Climate change is the most important structural transition for long-term investors in generations, presenting implications across all asset classes — including real estate impact investments. Although we usually look at climate risk with regard to locations, such as coasts or areas prone to fire, climate change is also having a disproportionate impact on some people—especially people in low- and moderate-income communities. In a closer look at the role that real estate investment decisions can play in mitigating that disproportionate impact, Lisa Davis, portfolio manager, U.S. Impact Value Partners (IVP), discusses the intersection of climate change and inequality.
How does climate change disproportionately affect certain communities?
Climate change, including rising sea levels and extreme weather events, has a much bigger effect on low-income communities, and can have -longer-term negative impacts on low-income individuals and families. Many factors have contributed to that increased vulnerability, including the fact that low-income communities are often located in areas more prone to climate impacts like flooding and that low-income households have fewer financial resources, and, in turn, fewer options for adjusting to climate change.
What are the potential near- and long-term implications of that imbalance?
Low-income families have less ability to weather the financial shocks and displacement that may result from climate change. For example, they may experience bouts of homelessness when their houses get destroyed and are not adequately insured. These events can affect family members for the rest of their lives when children miss school, credit scores become damaged, families enter bankruptcy and climate stress causes physical and mental health issues.
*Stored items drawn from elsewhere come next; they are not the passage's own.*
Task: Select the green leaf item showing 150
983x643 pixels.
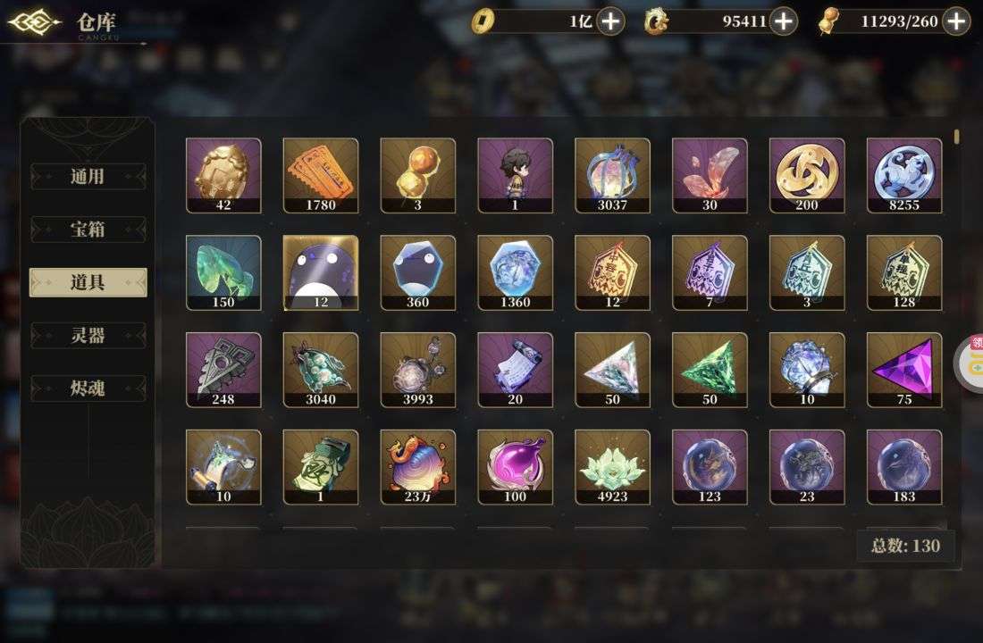Action: (223, 272)
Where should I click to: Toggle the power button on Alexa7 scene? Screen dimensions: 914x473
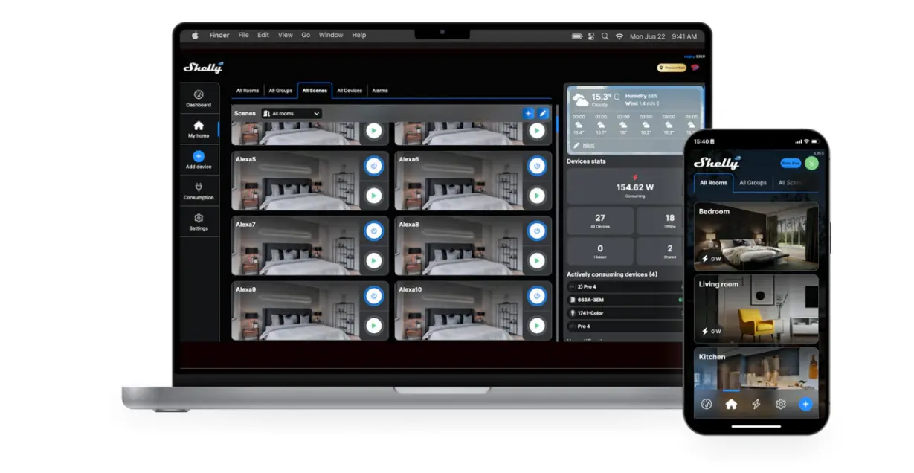[x=373, y=231]
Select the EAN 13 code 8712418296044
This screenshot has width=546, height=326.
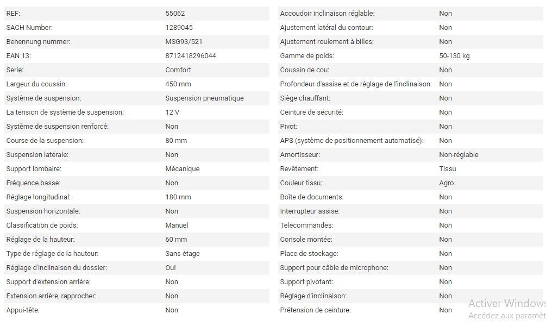191,56
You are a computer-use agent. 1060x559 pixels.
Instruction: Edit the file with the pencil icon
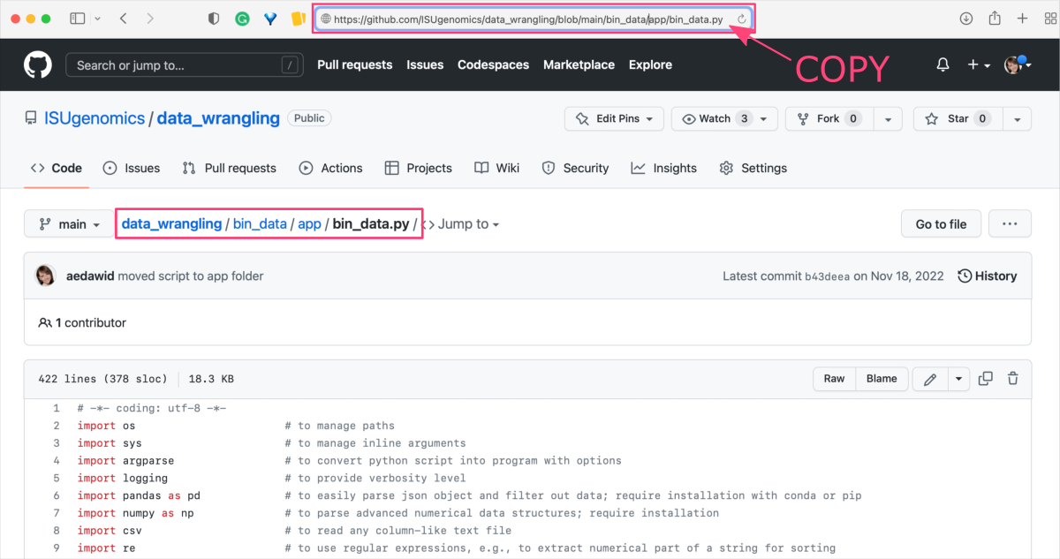[x=930, y=378]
Low-income families may not have the financial resources to move to different housing in response to changing climate or climate events. That often means they get left behind as wealthier residents flee regions experiencing adverse climate change impacts, temporarily or permanently. Regions that are unable to provide resilient, affordable housing may suffer from essentialworker shortages and even civil unrest, as climate change and its impact accelerate. Building and acquiring affordable housing in only the lowest-cost areas are short-term, unsustainable strategies if it means a disproportionate share of affordable housing continues to be built in climate vulnerable areas.
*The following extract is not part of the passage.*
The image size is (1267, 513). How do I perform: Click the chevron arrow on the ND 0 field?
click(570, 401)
Consideration of the disparate impact that climate change has on low-income communities—especially communities of color—is an important part of any racial justice/racial equity initiative. It is also important to consider disparate climate-change impacts in the undertaking of scenario planning and modeling. It is not enough to plan at the regional or aggregate level; we must consider the impacts on specific, historically underinvested communities and on vulnerable people if we are to maintain stable communities for all in the face of climate change.